*** TASK MATERIAL
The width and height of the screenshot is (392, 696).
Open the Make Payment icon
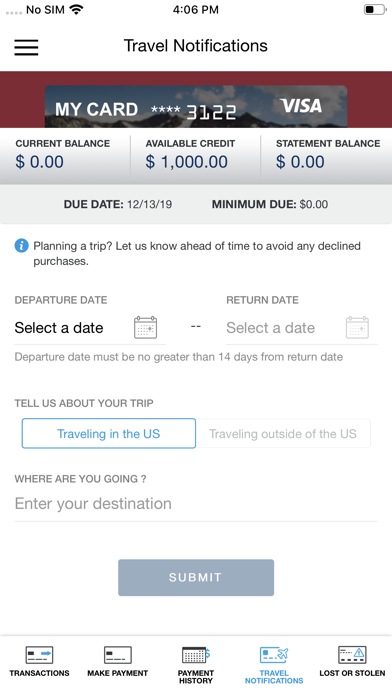click(x=118, y=655)
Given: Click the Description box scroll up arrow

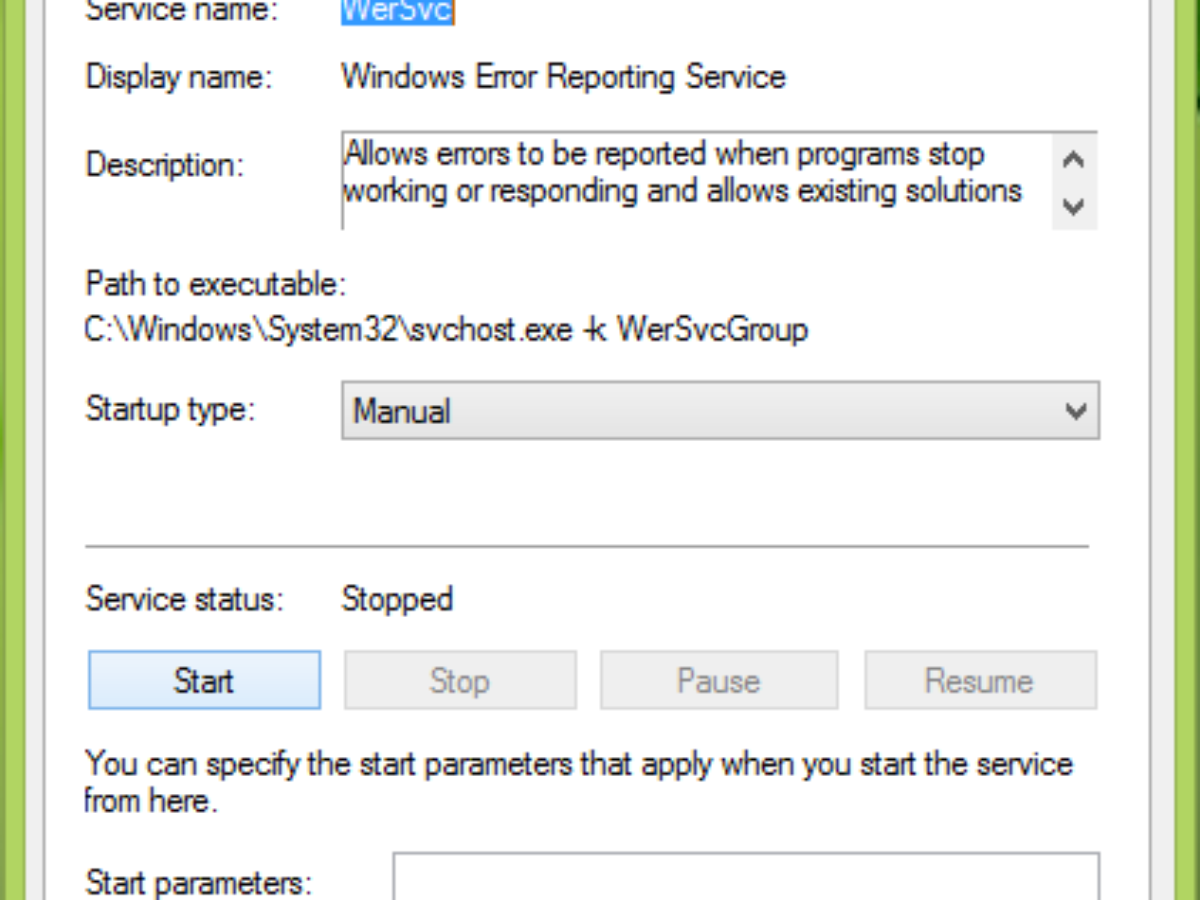Looking at the screenshot, I should pos(1074,159).
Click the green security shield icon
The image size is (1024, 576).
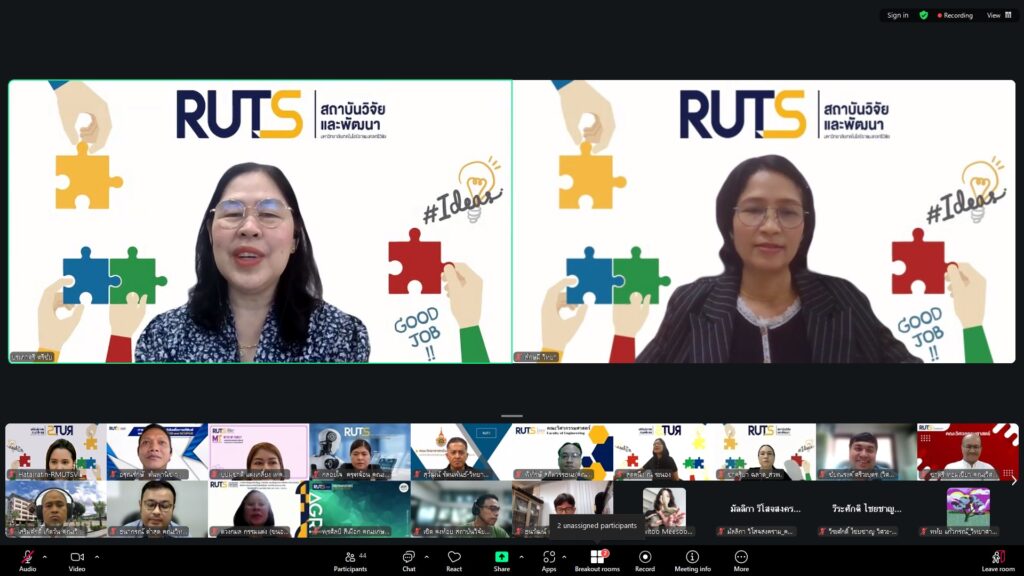click(x=924, y=15)
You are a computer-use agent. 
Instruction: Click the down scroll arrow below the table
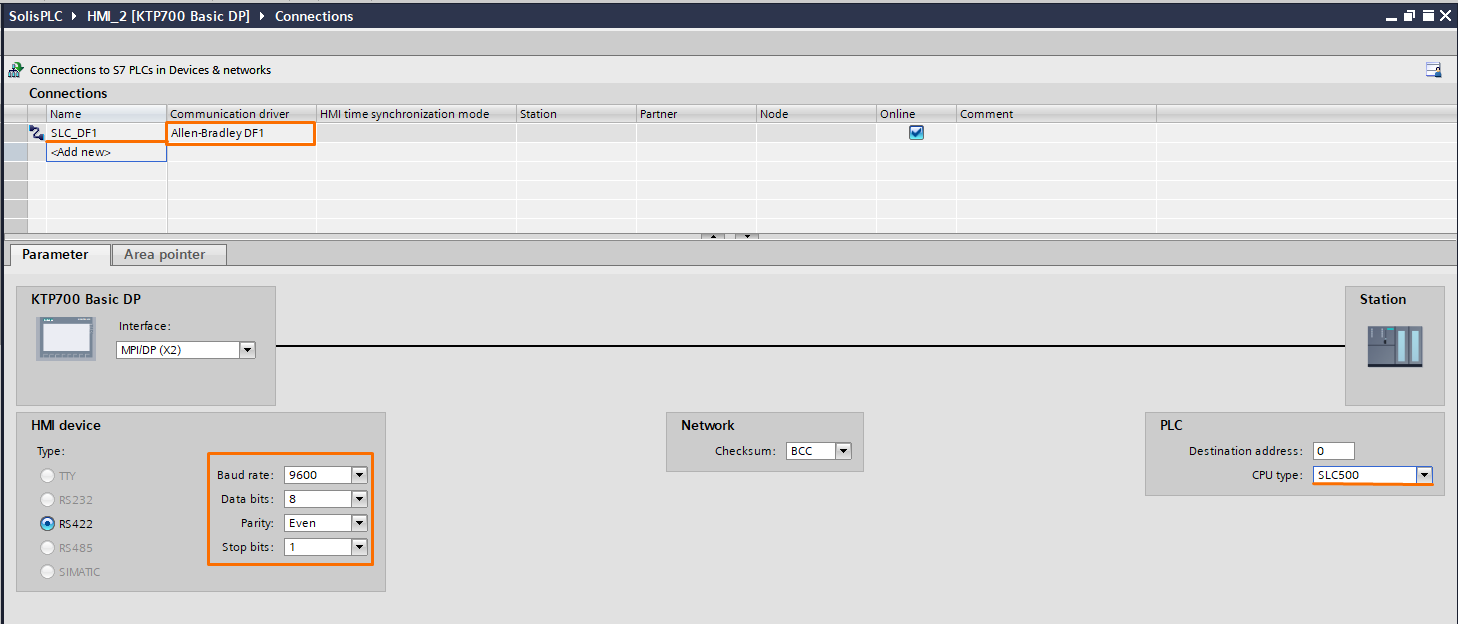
******
#### EXERCISE OBJECTIVE:
Copy verbatim the stretch of lines from the beginning of the records through the line containing "click(x=924, y=15)", omitting the pictures.

#### EXPECTED ANSWER:
The width and height of the screenshot is (392, 696).
Open the Make Payment icon
click(x=118, y=655)
Given: Click the Description box scroll up arrow

Looking at the screenshot, I should pos(1074,159).
Click the green security shield icon
The image size is (1024, 576).
click(x=924, y=15)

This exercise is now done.